What needs to be done:
Copy the entries exactly, through the "This screenshot has width=1024, height=635." line.

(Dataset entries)
☆ ☆ ☆ ☆ ☆

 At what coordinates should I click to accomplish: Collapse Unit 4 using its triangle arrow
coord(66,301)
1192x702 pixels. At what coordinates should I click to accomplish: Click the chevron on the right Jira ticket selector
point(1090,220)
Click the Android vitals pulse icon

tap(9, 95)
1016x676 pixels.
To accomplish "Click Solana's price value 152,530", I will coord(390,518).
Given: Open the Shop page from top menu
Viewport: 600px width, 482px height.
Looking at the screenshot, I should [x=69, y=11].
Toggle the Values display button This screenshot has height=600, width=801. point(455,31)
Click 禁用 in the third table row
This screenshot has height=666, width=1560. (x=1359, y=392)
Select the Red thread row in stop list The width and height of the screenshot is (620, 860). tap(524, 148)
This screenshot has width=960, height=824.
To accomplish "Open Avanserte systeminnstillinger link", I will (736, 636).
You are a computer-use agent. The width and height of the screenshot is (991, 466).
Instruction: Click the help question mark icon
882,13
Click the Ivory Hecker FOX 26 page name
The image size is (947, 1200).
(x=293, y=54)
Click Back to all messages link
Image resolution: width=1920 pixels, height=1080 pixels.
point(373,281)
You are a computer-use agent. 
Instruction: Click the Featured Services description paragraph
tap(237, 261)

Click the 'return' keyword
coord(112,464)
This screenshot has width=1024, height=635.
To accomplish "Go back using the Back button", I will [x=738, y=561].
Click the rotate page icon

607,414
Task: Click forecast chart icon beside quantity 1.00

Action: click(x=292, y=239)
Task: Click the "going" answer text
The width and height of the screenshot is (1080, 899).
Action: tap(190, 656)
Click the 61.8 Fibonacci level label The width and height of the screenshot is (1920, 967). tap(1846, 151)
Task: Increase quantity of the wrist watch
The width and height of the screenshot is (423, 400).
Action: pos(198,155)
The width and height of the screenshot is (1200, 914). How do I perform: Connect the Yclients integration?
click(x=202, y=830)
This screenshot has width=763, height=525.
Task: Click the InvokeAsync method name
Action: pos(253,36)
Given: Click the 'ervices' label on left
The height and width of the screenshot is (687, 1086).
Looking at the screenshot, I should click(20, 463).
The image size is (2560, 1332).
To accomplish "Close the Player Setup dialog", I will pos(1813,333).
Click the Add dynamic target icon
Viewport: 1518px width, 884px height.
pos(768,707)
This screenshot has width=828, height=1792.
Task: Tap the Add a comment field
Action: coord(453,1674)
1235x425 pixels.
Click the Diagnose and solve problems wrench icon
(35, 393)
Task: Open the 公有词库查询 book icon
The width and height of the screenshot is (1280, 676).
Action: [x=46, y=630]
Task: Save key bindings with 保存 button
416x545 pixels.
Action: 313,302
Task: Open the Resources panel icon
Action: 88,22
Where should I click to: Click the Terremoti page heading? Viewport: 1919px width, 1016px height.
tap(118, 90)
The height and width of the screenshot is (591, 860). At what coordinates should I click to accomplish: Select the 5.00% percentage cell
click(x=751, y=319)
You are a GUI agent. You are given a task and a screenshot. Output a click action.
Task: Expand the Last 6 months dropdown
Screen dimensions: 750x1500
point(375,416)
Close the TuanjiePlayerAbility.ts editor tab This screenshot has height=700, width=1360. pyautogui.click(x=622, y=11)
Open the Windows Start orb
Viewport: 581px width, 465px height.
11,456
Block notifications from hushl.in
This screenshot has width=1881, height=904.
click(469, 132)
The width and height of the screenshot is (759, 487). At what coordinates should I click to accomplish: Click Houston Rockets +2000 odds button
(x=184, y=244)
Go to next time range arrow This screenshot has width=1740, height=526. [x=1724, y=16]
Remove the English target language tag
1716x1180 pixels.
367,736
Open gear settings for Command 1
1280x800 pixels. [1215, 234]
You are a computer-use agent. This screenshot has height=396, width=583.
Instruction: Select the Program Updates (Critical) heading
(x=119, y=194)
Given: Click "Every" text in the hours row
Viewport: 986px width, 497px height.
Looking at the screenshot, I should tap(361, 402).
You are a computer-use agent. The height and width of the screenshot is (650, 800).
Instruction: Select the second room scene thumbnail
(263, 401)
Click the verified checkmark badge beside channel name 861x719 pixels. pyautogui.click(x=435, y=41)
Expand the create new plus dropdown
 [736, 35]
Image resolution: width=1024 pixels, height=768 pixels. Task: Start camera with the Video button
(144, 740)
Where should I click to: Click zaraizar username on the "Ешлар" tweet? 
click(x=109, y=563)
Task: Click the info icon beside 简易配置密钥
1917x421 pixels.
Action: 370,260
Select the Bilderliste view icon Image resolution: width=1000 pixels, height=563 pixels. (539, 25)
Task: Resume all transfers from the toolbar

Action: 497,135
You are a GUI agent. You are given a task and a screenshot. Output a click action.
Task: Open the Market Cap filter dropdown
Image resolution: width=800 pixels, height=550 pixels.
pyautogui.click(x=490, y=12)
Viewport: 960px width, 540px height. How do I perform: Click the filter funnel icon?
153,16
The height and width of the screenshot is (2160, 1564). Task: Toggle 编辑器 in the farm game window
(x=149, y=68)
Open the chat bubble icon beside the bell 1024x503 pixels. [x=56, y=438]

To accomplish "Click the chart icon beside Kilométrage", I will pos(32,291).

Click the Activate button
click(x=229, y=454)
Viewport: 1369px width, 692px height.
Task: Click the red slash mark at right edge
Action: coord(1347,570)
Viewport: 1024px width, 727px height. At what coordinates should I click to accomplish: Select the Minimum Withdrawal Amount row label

☆ ☆ ☆ ☆ ☆

Result:
 At what coordinates should I click to accomplish: Collapse Unit 4 using its triangle arrow
coord(66,301)
1192x702 pixels. At what coordinates should I click to accomplish: Click the chevron on the right Jira ticket selector
point(1090,220)
Click the Android vitals pulse icon

tap(9, 95)
1016x676 pixels.
To accomplish "Click Solana's price value 152,530", I will coord(390,518).
Given: Open the Shop page from top menu
Viewport: 600px width, 482px height.
Looking at the screenshot, I should [x=69, y=11].
Toggle the Values display button This screenshot has height=600, width=801. point(455,31)
Click 禁用 in the third table row
This screenshot has height=666, width=1560. (x=1359, y=392)
Select the Red thread row in stop list The width and height of the screenshot is (620, 860). tap(524, 148)
This screenshot has width=960, height=824.
To accomplish "Open Avanserte systeminnstillinger link", I will (736, 636).
You are a computer-use agent. The width and height of the screenshot is (991, 466).
Instruction: Click the help question mark icon
882,13
Click the Ivory Hecker FOX 26 page name
The image size is (947, 1200).
(x=293, y=54)
Click Back to all messages link
Image resolution: width=1920 pixels, height=1080 pixels.
point(373,281)
You are a computer-use agent. 
Instruction: Click the Featured Services description paragraph
tap(237, 261)

Click the 'return' keyword
coord(112,464)
This screenshot has width=1024, height=635.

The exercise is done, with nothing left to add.